Amputation of a mangled extremity is often regarded as the oldest surgical procedure.1 Major innovations in the history of amputation surgery include the use of a tourniquet and vessel ligation by French surgeon Ambroise Pare in the 16th century, the posterior flap amputation described by James Yonge in the 17th century, the “Guillotine” amputation described by Guillot in the 18th century, and the advent of antisepsis and anesthesia in the mid-19th century.2 More modern surgical advancements led to a dramatic decrease in mortality associated with amputations, and modern rehabilitation and prosthetic advancements greatly improve functional outcomes following amputation of a lower limb.
Lower-extremity amputation level affects functional outcomes following surgery. Energy cost of ambulation is greater for more proximal-level amputations.3 Patients with below-knee (BK) and unilateral amputations enjoy greater quality of life and improved functional outcome scores compared with those with through-knee (TK), above-knee (AK), and bilateral amputations.4 However, controversy exists when comparing functional outcomes between TK and AK amputations.4,5
Trauma is a significant cause of lower-extremity amputations in the United States, accounting for 17% of major lower-extremity limb loss in 2005.6 More than two-thirds of trauma-related amputations occur among adolescents and young working-age adults.7,8 These injuries disproportionately affect men.5,9,10 Traumatic lower-extremity amputations often result in complications and surgical revisions.9–11 Current understanding of the in-hospital morbidity and mortality associated with traumatic lower-extremity amputations of varying anatomic levels is limited.
The principal aim of this study was to characterize the in-hospital morbidity and mortality of traumatic lower-extremity amputation patients treated at a metropolitan level I trauma center for a large rural region.
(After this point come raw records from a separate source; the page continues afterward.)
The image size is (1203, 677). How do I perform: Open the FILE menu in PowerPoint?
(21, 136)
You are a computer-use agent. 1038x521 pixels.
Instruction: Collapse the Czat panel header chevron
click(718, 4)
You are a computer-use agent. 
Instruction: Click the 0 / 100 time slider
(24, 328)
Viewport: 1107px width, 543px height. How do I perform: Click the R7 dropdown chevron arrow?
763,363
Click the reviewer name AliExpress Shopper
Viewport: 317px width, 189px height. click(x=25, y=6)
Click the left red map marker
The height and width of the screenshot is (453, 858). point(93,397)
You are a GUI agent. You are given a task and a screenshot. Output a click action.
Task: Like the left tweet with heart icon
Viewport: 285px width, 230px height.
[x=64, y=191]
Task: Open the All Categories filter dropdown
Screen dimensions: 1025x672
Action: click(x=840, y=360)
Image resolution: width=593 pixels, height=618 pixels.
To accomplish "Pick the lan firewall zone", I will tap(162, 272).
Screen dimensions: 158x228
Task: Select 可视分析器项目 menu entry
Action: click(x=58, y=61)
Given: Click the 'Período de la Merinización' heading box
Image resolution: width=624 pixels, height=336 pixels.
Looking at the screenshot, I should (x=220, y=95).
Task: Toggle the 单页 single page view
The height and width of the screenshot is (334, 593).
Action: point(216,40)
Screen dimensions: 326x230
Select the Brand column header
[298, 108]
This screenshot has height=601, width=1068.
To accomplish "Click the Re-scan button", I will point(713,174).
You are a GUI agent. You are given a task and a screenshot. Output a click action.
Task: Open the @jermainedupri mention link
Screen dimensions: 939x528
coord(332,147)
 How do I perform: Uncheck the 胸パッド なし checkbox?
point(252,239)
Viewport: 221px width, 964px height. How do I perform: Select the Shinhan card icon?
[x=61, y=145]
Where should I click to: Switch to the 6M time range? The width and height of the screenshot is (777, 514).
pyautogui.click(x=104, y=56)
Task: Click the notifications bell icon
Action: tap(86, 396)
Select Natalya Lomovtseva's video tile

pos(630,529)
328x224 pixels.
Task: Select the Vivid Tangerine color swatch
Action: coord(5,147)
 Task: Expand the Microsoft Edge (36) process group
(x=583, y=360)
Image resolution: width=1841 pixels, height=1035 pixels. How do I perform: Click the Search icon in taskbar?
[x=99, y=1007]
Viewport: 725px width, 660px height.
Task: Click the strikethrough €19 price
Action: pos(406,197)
The authors hypothesized that patients having TK and AK amputations experience an increased burden of injury with longer hospital stays, more surgical procedures, and more complications compared with those sustaining amputations below the level of the knee.
Materials and Methods
After institutional review board approval was obtained, the authors retrospectively reviewed all patients who had a traumatic lower-extremity injury requiring amputation at their institution between January 1, 2005, and December 31, 2015. Patients were treated at a level I trauma center that serves a metropolitan population of 1.25 million people and has a catchment area of 68,595 square miles, 98% of which consists of rural regions. Eligible patients sustained traumatic injuries to the lower extremity that required BK or more proximal-level amputations. These injuries included traumatic amputations, major soft tissue injuries (degloving and severe crush injuries), dysvascular extremities, Gustilo type IIIB and IIIC fractures, and severe foot injuries. Patients were excluded if they had been transferred from another facility more than 24 hours after injury, had an amputation performed at the referring hospital prior to transfer, or were younger than 15 years. Amputations were completed by both orthopedic trauma surgeons and on-call orthopedic surgeons trained in other subspecialties.
Demographic data were recorded, including age, sex, body mass index (BMI), location of injury, smoking status, and history of diabetes mellitus. Injury characteristics included mechanism of injury, level of amputation, intensive care unit (ICU) admission rates, total length of hospital stay, total length of intensive care unit stay, number of total trips to the operating room (OR), 30-day all-cause readmission rates, and Injury Severity Score (ISS). In addition, the type and number of complications were recorded, including wound infection requiring debridement in the OR, wound dehiscence requiring a return trip to the OR for closure, deep venous thrombosis (DVT), pulmonary embolus, rhabdomyolysis, compartment syndrome, and death.
Amputations were categorized as BK or TK/AK. Hip disarticulations were included in the TK/AK category. Patients with amputations of both lower extremities were classified according to the higher-level amputation between the extremities. The death date was used as the date of discharge to calculate length of stay in patients who died. Injury location ZIP codes were used to categorize urban vs non-urban injuries. US Census data from 2010 were used to define an urban area as a population of 50,000 or more.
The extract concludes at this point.